#### [WORK TO BE COMPLETED]
Give back each entry verbatim.

#### [SUPPLIED DATA]

━━━━━━━━━━━━━━━━

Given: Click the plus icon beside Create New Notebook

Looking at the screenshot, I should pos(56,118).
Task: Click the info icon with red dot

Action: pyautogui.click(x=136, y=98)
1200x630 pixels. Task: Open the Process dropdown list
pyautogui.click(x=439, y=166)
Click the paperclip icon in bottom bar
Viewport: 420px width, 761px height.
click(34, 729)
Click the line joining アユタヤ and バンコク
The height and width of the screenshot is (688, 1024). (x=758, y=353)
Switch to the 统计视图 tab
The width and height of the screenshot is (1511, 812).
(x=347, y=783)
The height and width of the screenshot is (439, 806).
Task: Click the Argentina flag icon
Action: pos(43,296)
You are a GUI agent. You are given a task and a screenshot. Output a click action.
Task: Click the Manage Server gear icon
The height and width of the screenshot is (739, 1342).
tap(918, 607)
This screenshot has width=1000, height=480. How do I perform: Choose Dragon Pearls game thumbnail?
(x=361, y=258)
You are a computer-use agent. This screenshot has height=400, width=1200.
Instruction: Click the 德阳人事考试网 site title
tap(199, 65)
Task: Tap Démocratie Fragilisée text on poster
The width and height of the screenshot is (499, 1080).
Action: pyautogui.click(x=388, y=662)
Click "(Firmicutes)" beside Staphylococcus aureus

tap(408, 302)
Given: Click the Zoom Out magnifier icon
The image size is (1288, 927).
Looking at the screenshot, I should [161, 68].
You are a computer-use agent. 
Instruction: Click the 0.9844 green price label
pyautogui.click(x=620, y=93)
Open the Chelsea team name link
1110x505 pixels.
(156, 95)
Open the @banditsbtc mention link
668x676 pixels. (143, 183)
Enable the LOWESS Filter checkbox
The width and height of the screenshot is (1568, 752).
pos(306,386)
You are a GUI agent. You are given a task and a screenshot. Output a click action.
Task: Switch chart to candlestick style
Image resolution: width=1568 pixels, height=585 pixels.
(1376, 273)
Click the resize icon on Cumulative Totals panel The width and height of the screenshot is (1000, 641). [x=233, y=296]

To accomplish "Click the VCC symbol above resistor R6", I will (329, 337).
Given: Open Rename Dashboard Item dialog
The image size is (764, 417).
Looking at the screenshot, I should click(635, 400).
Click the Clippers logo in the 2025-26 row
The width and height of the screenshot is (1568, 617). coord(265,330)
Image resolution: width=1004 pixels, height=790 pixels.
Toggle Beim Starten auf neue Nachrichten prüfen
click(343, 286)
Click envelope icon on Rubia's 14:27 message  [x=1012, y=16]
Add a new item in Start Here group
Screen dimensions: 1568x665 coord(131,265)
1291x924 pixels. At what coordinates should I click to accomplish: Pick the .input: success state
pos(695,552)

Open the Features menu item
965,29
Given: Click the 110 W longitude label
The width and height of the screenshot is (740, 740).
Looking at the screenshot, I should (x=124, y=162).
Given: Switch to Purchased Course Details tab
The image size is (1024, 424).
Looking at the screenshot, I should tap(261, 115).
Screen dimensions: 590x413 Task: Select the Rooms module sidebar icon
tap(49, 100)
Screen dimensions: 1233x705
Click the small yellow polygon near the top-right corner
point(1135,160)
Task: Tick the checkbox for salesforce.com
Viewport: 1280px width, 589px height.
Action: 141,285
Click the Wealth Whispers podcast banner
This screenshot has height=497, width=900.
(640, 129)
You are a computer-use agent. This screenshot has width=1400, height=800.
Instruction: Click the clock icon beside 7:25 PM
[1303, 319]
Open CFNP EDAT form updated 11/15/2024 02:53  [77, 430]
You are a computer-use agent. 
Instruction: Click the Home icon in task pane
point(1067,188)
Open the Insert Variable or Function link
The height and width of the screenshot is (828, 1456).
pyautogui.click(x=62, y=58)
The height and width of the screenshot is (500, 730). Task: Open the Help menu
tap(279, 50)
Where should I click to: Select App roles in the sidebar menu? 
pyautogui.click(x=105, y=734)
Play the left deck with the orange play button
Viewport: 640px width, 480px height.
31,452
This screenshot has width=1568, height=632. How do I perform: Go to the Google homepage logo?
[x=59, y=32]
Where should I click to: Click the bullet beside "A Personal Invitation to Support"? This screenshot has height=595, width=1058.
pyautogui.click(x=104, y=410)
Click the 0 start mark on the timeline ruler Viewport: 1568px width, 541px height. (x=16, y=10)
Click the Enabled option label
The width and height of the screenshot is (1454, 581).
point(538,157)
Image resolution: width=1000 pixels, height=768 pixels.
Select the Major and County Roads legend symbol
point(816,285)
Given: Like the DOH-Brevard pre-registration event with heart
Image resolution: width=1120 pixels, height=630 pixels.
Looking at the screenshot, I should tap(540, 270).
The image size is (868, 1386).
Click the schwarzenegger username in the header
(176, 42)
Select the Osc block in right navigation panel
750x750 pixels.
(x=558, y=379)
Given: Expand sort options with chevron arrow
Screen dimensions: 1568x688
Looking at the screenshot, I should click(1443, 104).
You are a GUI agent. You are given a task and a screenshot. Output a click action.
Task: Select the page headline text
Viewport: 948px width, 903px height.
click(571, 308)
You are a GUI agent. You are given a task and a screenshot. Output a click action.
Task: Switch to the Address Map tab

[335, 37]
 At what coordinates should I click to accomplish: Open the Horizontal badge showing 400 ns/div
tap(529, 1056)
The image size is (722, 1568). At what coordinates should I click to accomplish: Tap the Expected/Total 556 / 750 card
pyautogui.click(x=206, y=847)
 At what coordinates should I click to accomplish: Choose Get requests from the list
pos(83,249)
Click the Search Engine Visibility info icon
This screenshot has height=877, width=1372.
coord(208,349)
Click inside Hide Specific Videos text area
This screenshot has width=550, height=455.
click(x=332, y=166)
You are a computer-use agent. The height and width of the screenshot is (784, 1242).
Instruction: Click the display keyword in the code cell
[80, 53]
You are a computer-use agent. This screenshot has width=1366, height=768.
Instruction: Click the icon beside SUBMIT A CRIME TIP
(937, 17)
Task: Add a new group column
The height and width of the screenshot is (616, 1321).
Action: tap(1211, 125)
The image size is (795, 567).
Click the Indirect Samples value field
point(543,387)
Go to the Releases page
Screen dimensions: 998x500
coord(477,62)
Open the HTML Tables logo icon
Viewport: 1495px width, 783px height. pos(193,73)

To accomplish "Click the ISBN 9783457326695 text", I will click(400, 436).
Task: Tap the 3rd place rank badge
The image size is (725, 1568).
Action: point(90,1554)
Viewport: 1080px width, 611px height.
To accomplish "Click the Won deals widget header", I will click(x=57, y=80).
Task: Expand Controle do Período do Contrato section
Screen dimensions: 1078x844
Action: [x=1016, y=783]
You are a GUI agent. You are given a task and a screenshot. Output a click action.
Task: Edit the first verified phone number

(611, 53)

━━━━━━━━━━━━━━━━

#### [THE COMPLETED TASK]
Given: Click the plus icon beside Create New Notebook

Looking at the screenshot, I should pos(56,118).
Task: Click the info icon with red dot

Action: pyautogui.click(x=136, y=98)
1200x630 pixels. Task: Open the Process dropdown list
pyautogui.click(x=439, y=166)
Click the paperclip icon in bottom bar
Viewport: 420px width, 761px height.
click(34, 729)
Click the line joining アユタヤ and バンコク
The height and width of the screenshot is (688, 1024). (x=758, y=353)
Switch to the 统计视图 tab
The width and height of the screenshot is (1511, 812).
(x=347, y=783)
The height and width of the screenshot is (439, 806).
Task: Click the Argentina flag icon
Action: pos(43,296)
You are a GUI agent. You are given a task and a screenshot. Output a click action.
Task: Click the Manage Server gear icon
The height and width of the screenshot is (739, 1342).
tap(918, 607)
This screenshot has width=1000, height=480. How do I perform: Choose Dragon Pearls game thumbnail?
(x=361, y=258)
You are a computer-use agent. This screenshot has height=400, width=1200.
Instruction: Click the 德阳人事考试网 site title
tap(199, 65)
Task: Tap Démocratie Fragilisée text on poster
The width and height of the screenshot is (499, 1080).
Action: pyautogui.click(x=388, y=662)
Click "(Firmicutes)" beside Staphylococcus aureus

tap(408, 302)
Given: Click the Zoom Out magnifier icon
The image size is (1288, 927).
Looking at the screenshot, I should [161, 68].
You are a computer-use agent. 
Instruction: Click the 0.9844 green price label
pyautogui.click(x=620, y=93)
Open the Chelsea team name link
1110x505 pixels.
(156, 95)
Open the @banditsbtc mention link
668x676 pixels. (143, 183)
Enable the LOWESS Filter checkbox
The width and height of the screenshot is (1568, 752).
pos(306,386)
You are a GUI agent. You are given a task and a screenshot. Output a click action.
Task: Switch chart to candlestick style
Image resolution: width=1568 pixels, height=585 pixels.
(1376, 273)
Click the resize icon on Cumulative Totals panel The width and height of the screenshot is (1000, 641). [x=233, y=296]

To accomplish "Click the VCC symbol above resistor R6", I will (329, 337).
Given: Open Rename Dashboard Item dialog
The image size is (764, 417).
Looking at the screenshot, I should click(635, 400).
Click the Clippers logo in the 2025-26 row
The width and height of the screenshot is (1568, 617). coord(265,330)
Image resolution: width=1004 pixels, height=790 pixels.
Toggle Beim Starten auf neue Nachrichten prüfen
click(343, 286)
Click envelope icon on Rubia's 14:27 message  [x=1012, y=16]
Add a new item in Start Here group
Screen dimensions: 1568x665 coord(131,265)
1291x924 pixels. At what coordinates should I click to accomplish: Pick the .input: success state
pos(695,552)

Open the Features menu item
965,29
Given: Click the 110 W longitude label
The width and height of the screenshot is (740, 740).
Looking at the screenshot, I should (x=124, y=162).
Given: Switch to Purchased Course Details tab
The image size is (1024, 424).
Looking at the screenshot, I should tap(261, 115).
Screen dimensions: 590x413 Task: Select the Rooms module sidebar icon
tap(49, 100)
Screen dimensions: 1233x705
Click the small yellow polygon near the top-right corner
point(1135,160)
Task: Tick the checkbox for salesforce.com
Viewport: 1280px width, 589px height.
Action: 141,285
Click the Wealth Whispers podcast banner
This screenshot has height=497, width=900.
(640, 129)
You are a computer-use agent. This screenshot has width=1400, height=800.
Instruction: Click the clock icon beside 7:25 PM
[1303, 319]
Open CFNP EDAT form updated 11/15/2024 02:53  [77, 430]
You are a computer-use agent. 
Instruction: Click the Home icon in task pane
point(1067,188)
Open the Insert Variable or Function link
The height and width of the screenshot is (828, 1456).
pyautogui.click(x=62, y=58)
The height and width of the screenshot is (500, 730). Task: Open the Help menu
tap(279, 50)
Where should I click to: Select App roles in the sidebar menu? 
pyautogui.click(x=105, y=734)
Play the left deck with the orange play button
Viewport: 640px width, 480px height.
31,452
This screenshot has width=1568, height=632. How do I perform: Go to the Google homepage logo?
[x=59, y=32]
Where should I click to: Click the bullet beside "A Personal Invitation to Support"? This screenshot has height=595, width=1058.
pyautogui.click(x=104, y=410)
Click the 0 start mark on the timeline ruler Viewport: 1568px width, 541px height. (x=16, y=10)
Click the Enabled option label
The width and height of the screenshot is (1454, 581).
point(538,157)
Image resolution: width=1000 pixels, height=768 pixels.
Select the Major and County Roads legend symbol
point(816,285)
Given: Like the DOH-Brevard pre-registration event with heart
Image resolution: width=1120 pixels, height=630 pixels.
Looking at the screenshot, I should tap(540, 270).
The image size is (868, 1386).
Click the schwarzenegger username in the header
(176, 42)
Select the Osc block in right navigation panel
750x750 pixels.
(x=558, y=379)
Given: Expand sort options with chevron arrow
Screen dimensions: 1568x688
Looking at the screenshot, I should click(1443, 104).
You are a GUI agent. You are given a task and a screenshot. Output a click action.
Task: Select the page headline text
Viewport: 948px width, 903px height.
click(571, 308)
You are a GUI agent. You are given a task and a screenshot. Output a click action.
Task: Switch to the Address Map tab

[335, 37]
 At what coordinates should I click to accomplish: Open the Horizontal badge showing 400 ns/div
tap(529, 1056)
The image size is (722, 1568). At what coordinates should I click to accomplish: Tap the Expected/Total 556 / 750 card
pyautogui.click(x=206, y=847)
 At what coordinates should I click to accomplish: Choose Get requests from the list
pos(83,249)
Click the Search Engine Visibility info icon
This screenshot has height=877, width=1372.
coord(208,349)
Click inside Hide Specific Videos text area
This screenshot has width=550, height=455.
click(x=332, y=166)
You are a computer-use agent. The height and width of the screenshot is (784, 1242).
Instruction: Click the display keyword in the code cell
[80, 53]
You are a computer-use agent. This screenshot has width=1366, height=768.
Instruction: Click the icon beside SUBMIT A CRIME TIP
(937, 17)
Task: Add a new group column
The height and width of the screenshot is (616, 1321).
Action: tap(1211, 125)
The image size is (795, 567).
Click the Indirect Samples value field
point(543,387)
Go to the Releases page
Screen dimensions: 998x500
coord(477,62)
Open the HTML Tables logo icon
Viewport: 1495px width, 783px height. pos(193,73)

To accomplish "Click the ISBN 9783457326695 text", I will click(400, 436).
Task: Tap the 3rd place rank badge
The image size is (725, 1568).
Action: point(90,1554)
Viewport: 1080px width, 611px height.
To accomplish "Click the Won deals widget header", I will click(x=57, y=80).
Task: Expand Controle do Período do Contrato section
Screen dimensions: 1078x844
Action: [x=1016, y=783]
You are a GUI agent. You are given a task and a screenshot. Output a click action.
Task: Edit the first verified phone number

(611, 53)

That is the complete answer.